─── Record list
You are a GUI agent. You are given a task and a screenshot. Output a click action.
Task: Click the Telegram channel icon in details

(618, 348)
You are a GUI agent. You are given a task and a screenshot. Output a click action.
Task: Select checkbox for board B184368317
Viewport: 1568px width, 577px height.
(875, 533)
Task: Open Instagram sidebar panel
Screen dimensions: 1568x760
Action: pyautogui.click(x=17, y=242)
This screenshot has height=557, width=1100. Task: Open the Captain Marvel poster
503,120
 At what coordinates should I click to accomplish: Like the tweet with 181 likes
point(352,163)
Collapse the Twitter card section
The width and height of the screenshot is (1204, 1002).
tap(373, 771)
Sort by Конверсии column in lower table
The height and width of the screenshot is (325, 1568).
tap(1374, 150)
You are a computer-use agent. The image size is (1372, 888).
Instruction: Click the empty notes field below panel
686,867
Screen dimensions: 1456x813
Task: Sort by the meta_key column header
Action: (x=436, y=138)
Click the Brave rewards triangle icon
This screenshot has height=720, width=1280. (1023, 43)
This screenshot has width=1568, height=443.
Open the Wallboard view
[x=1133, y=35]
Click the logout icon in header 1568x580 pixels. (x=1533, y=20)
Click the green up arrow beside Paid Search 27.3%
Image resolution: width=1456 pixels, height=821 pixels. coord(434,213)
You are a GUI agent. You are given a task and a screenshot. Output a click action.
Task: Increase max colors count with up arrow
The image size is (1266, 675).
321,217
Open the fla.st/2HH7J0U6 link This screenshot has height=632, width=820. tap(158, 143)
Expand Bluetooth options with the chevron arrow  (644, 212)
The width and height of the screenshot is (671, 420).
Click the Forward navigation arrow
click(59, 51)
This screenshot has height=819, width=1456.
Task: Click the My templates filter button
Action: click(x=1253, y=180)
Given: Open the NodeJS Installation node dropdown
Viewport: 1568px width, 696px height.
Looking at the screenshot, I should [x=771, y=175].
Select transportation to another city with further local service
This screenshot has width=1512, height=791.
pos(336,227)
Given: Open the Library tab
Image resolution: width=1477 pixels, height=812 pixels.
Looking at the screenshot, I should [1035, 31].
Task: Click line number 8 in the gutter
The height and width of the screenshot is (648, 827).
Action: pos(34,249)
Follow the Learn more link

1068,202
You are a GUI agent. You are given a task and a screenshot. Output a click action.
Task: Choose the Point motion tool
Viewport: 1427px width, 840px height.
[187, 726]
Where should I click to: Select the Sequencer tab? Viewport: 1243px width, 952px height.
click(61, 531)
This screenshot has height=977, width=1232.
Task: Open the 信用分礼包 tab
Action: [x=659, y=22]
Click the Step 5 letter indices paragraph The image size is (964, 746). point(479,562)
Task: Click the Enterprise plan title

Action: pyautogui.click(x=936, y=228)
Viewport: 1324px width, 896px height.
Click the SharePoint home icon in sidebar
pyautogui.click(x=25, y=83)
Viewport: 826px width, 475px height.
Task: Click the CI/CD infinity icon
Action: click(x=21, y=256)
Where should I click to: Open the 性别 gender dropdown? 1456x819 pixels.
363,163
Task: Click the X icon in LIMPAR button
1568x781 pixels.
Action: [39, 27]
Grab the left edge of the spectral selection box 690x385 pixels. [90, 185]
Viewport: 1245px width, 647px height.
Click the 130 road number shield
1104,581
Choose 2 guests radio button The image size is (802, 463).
──────
Render the entries above as a Markdown table with the columns "Row" and "Line", numbering each line and omitting blank lines.

| Row | Line |
|---|---|
| 1 | You are a GUI agent. You are given a task and a screenshot. Output a click action. |
| 2 | Task: Click the Telegram channel icon in details |
| 3 | (618, 348) |
| 4 | You are a GUI agent. You are given a task and a screenshot. Output a click action. |
| 5 | Task: Select checkbox for board B184368317 |
| 6 | Viewport: 1568px width, 577px height. |
| 7 | (875, 533) |
| 8 | Task: Open Instagram sidebar panel |
| 9 | Screen dimensions: 1568x760 |
| 10 | Action: pyautogui.click(x=17, y=242) |
| 11 | This screenshot has height=557, width=1100. Task: Open the Captain Marvel poster |
| 12 | 503,120 |
| 13 |  At what coordinates should I click to accomplish: Like the tweet with 181 likes |
| 14 | point(352,163) |
| 15 | Collapse the Twitter card section |
| 16 | The width and height of the screenshot is (1204, 1002). |
| 17 | tap(373, 771) |
| 18 | Sort by Конверсии column in lower table |
| 19 | The height and width of the screenshot is (325, 1568). |
| 20 | tap(1374, 150) |
| 21 | You are a computer-use agent. The image size is (1372, 888). |
| 22 | Instruction: Click the empty notes field below panel |
| 23 | 686,867 |
| 24 | Screen dimensions: 1456x813 |
| 25 | Task: Sort by the meta_key column header |
| 26 | Action: (x=436, y=138) |
| 27 | Click the Brave rewards triangle icon |
| 28 | This screenshot has height=720, width=1280. (1023, 43) |
| 29 | This screenshot has width=1568, height=443. |
| 30 | Open the Wallboard view |
| 31 | [x=1133, y=35] |
| 32 | Click the logout icon in header 1568x580 pixels. (x=1533, y=20) |
| 33 | Click the green up arrow beside Paid Search 27.3% |
| 34 | Image resolution: width=1456 pixels, height=821 pixels. coord(434,213) |
| 35 | You are a GUI agent. You are given a task and a screenshot. Output a click action. |
| 36 | Task: Increase max colors count with up arrow |
| 37 | The image size is (1266, 675). |
| 38 | 321,217 |
| 39 | Open the fla.st/2HH7J0U6 link This screenshot has height=632, width=820. tap(158, 143) |
| 40 | Expand Bluetooth options with the chevron arrow  (644, 212) |
| 41 | The width and height of the screenshot is (671, 420). |
| 42 | Click the Forward navigation arrow |
| 43 | click(59, 51) |
| 44 | This screenshot has height=819, width=1456. |
| 45 | Task: Click the My templates filter button |
| 46 | Action: click(x=1253, y=180) |
| 47 | Given: Open the NodeJS Installation node dropdown |
| 48 | Viewport: 1568px width, 696px height. |
| 49 | Looking at the screenshot, I should [x=771, y=175]. |
| 50 | Select transportation to another city with further local service |
| 51 | This screenshot has width=1512, height=791. |
| 52 | pos(336,227) |
| 53 | Given: Open the Library tab |
| 54 | Image resolution: width=1477 pixels, height=812 pixels. |
| 55 | Looking at the screenshot, I should [1035, 31]. |
| 56 | Task: Click line number 8 in the gutter |
| 57 | The height and width of the screenshot is (648, 827). |
| 58 | Action: pos(34,249) |
| 59 | Follow the Learn more link |
| 60 | 1068,202 |
| 61 | You are a GUI agent. You are given a task and a screenshot. Output a click action. |
| 62 | Task: Choose the Point motion tool |
| 63 | Viewport: 1427px width, 840px height. |
| 64 | [187, 726] |
| 65 | Where should I click to: Select the Sequencer tab? Viewport: 1243px width, 952px height. |
| 66 | click(61, 531) |
| 67 | This screenshot has height=977, width=1232. |
| 68 | Task: Open the 信用分礼包 tab |
| 69 | Action: [x=659, y=22] |
| 70 | Click the Step 5 letter indices paragraph The image size is (964, 746). point(479,562) |
| 71 | Task: Click the Enterprise plan title |
| 72 | Action: pyautogui.click(x=936, y=228) |
| 73 | Viewport: 1324px width, 896px height. |
| 74 | Click the SharePoint home icon in sidebar |
| 75 | pyautogui.click(x=25, y=83) |
| 76 | Viewport: 826px width, 475px height. |
| 77 | Task: Click the CI/CD infinity icon |
| 78 | Action: click(x=21, y=256) |
| 79 | Where should I click to: Open the 性别 gender dropdown? 1456x819 pixels. |
| 80 | 363,163 |
| 81 | Task: Click the X icon in LIMPAR button |
| 82 | 1568x781 pixels. |
| 83 | Action: [39, 27] |
| 84 | Grab the left edge of the spectral selection box 690x385 pixels. [90, 185] |
| 85 | Viewport: 1245px width, 647px height. |
| 86 | Click the 130 road number shield |
| 87 | 1104,581 |
| 88 | Choose 2 guests radio button The image size is (802, 463). |